> [Task details]:
Search each line below for "computer", then return the lines where it appears.

> [Stored records]:
== == ==

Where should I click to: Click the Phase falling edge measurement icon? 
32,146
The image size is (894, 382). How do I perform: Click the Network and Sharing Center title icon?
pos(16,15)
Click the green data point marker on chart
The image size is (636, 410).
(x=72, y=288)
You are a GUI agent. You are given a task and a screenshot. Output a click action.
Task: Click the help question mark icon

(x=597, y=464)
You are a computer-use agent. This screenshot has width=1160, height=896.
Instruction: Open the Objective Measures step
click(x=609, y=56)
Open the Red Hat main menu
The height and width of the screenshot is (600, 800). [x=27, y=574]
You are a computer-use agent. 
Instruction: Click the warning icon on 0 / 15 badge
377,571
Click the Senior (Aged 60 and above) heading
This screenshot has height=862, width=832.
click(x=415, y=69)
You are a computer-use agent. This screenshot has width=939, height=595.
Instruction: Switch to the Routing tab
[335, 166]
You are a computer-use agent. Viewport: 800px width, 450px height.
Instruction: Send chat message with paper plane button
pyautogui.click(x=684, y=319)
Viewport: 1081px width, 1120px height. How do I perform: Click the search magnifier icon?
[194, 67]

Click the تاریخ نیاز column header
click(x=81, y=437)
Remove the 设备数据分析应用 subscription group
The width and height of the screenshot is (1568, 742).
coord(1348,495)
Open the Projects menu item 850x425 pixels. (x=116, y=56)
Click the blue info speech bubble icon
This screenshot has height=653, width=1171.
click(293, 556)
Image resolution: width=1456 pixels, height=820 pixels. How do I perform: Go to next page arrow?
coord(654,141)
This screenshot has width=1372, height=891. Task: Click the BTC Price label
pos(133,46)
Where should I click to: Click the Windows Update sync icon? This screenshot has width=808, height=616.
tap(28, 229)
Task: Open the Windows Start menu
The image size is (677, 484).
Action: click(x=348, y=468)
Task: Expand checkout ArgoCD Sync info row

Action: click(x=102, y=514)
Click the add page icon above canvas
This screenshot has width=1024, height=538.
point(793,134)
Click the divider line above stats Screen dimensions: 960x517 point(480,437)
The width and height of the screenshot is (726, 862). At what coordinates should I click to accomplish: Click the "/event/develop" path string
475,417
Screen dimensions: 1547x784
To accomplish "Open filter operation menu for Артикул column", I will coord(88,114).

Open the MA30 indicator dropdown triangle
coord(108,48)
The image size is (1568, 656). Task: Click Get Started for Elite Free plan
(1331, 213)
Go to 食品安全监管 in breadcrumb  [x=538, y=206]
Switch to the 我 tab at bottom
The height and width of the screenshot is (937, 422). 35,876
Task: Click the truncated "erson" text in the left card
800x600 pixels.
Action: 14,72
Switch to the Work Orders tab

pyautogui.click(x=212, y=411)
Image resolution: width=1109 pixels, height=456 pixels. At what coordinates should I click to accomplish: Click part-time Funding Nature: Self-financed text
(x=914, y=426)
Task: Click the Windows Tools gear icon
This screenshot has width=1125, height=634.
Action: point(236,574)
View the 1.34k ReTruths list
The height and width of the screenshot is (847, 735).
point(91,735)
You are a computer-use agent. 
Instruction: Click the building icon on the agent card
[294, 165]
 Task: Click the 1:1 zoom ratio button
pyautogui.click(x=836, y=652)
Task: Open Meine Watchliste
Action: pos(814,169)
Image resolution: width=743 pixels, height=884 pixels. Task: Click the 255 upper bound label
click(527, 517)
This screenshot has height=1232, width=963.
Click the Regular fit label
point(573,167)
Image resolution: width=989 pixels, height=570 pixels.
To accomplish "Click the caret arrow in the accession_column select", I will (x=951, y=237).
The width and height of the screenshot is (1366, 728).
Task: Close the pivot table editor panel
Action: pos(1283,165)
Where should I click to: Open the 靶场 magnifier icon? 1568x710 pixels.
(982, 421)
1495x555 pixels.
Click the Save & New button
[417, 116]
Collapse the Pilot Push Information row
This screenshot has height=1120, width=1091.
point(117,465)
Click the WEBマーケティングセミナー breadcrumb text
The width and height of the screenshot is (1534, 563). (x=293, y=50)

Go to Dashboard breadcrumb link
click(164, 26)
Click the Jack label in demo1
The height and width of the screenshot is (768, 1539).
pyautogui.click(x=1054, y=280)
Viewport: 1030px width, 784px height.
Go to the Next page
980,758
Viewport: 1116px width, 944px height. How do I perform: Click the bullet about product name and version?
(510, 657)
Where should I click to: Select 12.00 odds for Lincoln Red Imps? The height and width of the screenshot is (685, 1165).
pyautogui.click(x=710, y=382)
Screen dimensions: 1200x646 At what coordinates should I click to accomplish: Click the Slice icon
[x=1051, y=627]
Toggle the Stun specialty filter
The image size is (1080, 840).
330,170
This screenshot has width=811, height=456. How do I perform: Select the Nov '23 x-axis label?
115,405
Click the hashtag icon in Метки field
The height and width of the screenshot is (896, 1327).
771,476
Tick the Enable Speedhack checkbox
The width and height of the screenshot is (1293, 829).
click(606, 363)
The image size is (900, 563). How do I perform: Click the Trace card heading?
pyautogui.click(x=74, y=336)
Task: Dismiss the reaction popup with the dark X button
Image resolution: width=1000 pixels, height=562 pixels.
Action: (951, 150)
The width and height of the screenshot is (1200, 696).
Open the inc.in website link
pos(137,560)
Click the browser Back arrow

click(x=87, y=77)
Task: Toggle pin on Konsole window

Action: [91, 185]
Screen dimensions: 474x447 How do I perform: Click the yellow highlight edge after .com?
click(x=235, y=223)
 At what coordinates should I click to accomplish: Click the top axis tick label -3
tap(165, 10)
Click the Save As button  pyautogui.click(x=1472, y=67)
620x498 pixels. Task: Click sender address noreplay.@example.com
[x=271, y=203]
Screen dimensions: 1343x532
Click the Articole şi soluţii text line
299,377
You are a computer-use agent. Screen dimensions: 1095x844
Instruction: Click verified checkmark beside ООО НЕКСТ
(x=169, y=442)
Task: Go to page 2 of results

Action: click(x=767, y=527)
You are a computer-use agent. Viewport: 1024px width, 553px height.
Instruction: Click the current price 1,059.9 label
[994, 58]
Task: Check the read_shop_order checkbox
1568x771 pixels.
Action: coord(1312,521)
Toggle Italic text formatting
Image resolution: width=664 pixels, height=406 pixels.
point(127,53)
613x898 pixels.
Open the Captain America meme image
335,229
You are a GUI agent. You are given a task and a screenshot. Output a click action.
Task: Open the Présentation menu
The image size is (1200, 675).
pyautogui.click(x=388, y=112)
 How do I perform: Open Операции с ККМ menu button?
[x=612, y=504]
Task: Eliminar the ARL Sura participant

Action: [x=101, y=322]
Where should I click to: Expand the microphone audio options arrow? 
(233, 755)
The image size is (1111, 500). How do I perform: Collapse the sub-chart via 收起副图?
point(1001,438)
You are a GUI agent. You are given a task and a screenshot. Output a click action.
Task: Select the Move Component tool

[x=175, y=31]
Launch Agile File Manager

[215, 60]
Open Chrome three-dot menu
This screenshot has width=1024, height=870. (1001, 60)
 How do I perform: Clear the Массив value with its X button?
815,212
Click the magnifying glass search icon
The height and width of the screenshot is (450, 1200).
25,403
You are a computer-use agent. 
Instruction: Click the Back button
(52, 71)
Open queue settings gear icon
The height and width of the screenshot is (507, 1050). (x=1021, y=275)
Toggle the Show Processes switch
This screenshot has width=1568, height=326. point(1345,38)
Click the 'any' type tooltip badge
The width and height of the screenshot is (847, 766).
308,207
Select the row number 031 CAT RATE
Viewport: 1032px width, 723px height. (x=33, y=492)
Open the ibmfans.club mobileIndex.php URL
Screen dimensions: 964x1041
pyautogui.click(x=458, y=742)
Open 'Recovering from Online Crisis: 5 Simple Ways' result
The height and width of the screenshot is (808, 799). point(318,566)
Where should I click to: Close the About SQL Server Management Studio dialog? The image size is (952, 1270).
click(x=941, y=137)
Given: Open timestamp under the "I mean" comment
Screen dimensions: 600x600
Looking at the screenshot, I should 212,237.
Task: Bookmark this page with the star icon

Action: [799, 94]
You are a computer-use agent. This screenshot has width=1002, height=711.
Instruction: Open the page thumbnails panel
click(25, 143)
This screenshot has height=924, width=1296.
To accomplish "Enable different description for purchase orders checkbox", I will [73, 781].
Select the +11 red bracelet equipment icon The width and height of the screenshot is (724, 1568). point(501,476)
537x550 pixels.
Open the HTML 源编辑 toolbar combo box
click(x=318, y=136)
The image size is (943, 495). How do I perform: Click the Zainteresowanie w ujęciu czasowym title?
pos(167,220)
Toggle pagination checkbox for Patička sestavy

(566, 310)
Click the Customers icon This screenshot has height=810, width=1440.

== == ==

> [Completed task]:
You are a computer-use agent. This screenshot has width=1160, height=896.
You are a computer-use agent. 
You are a computer-use agent. This screenshot has width=939, height=595.
You are a computer-use agent. Viewport: 800px width, 450px height.
You are a computer-use agent. 
You are a computer-use agent. Screen dimensions: 1095x844
You are a computer-use agent. Viewport: 1024px width, 553px height.
You are a computer-use agent. 
You are a computer-use agent. This screenshot has width=1002, height=711.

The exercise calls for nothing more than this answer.